This post is part of a series investigating the most important items of Christian doctrine. View all posts by clicking here or the DOGMA tag above.
This past Sunday, I ended our service by taking some live questions from the congregation, but I wasn’t able to address all the questions live. Therefore I’m tackling some of them through this blog.
Does this mean that you cannot be a Christian unless you go to church?
The simple answer is that you can be a Christian without going to church if you define “Christian” to mean “I have been saved.” (Salvation does not depend on going to church or anything else you do. It is a gift from God. See Ephesians 2:8-10). You can also be a Christian without going to church if you define “church” as “an event where I show up, sit, soak, and leave 60 minutes later.”
However, if you define Christian to mean “follower of Jesus” and if you understand “church” to mean “the universal family of God, specifically expressed in local fellowships” then you can’t be a Christian and intentionally avoid the church. Reading the rest of Ephesians will make it clear that God did not save us to be isolated individuals destined for heaven. To the contrary, Jesus died for us to cleanse us of sin and thereby bring us into God’s family! Reading 1 John will remind you that you can’t love God and hate his family.

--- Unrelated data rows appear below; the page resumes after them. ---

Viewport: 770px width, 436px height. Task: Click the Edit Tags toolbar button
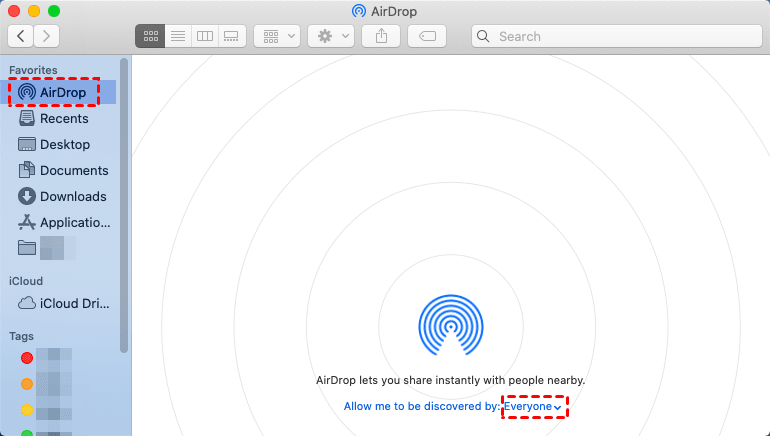427,36
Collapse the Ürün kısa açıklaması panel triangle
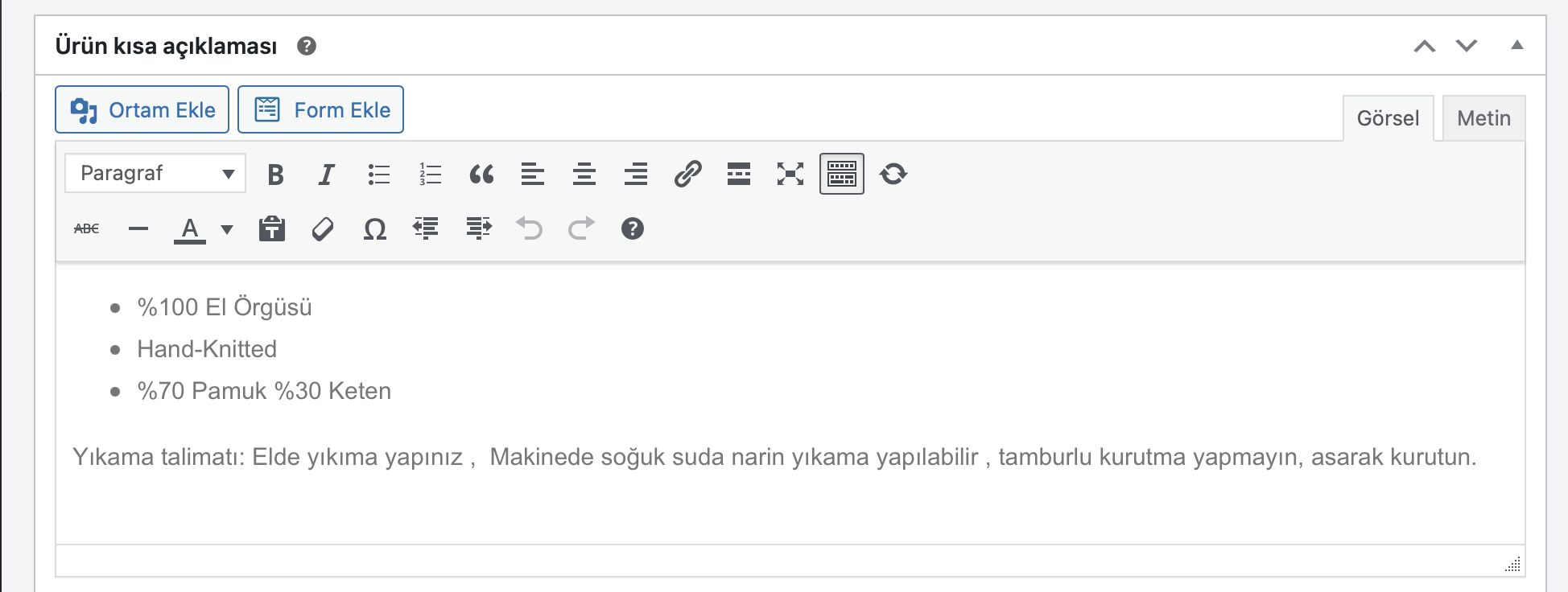The image size is (1568, 592). 1517,45
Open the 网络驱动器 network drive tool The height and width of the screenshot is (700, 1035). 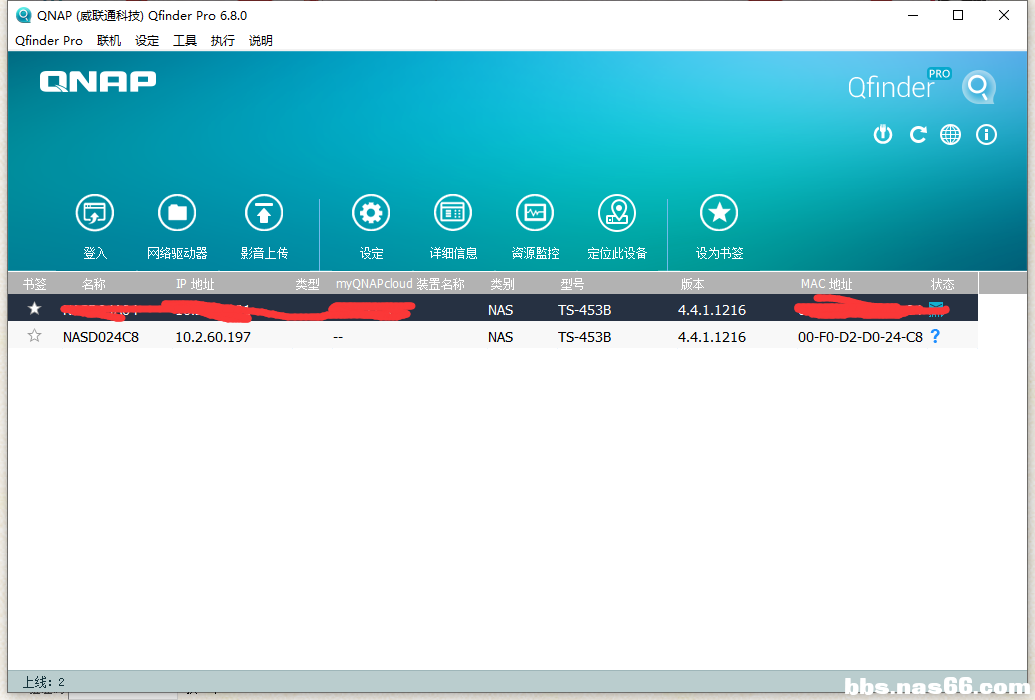(177, 213)
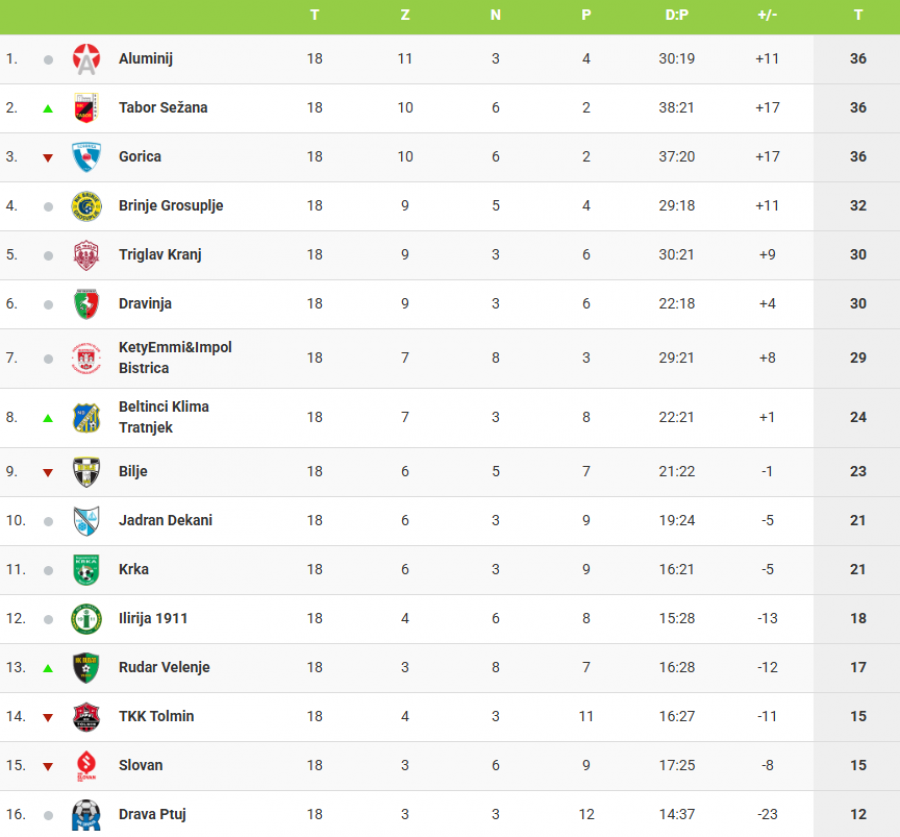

Even more strongly, John speaks of people who were once part of his church and then decided to leave the church:
They went out from us, but they did not really belong to us. For if they had belonged to us, they would have remained with us; but their going showed that none of them belonged to us. — 1 John 2:19
To state it strongly, every true follower of Jesus will pursue frequent fellowship with other believers that involves locality, leadership, mutual submission, expression of gifts, discipleship, evangelism, ministry, and worship. Any fellowship expressing all of that is rightly called a church.
Tope
That is right. Hebrew 10:25 also says we should not forsake the assembling of ourselves.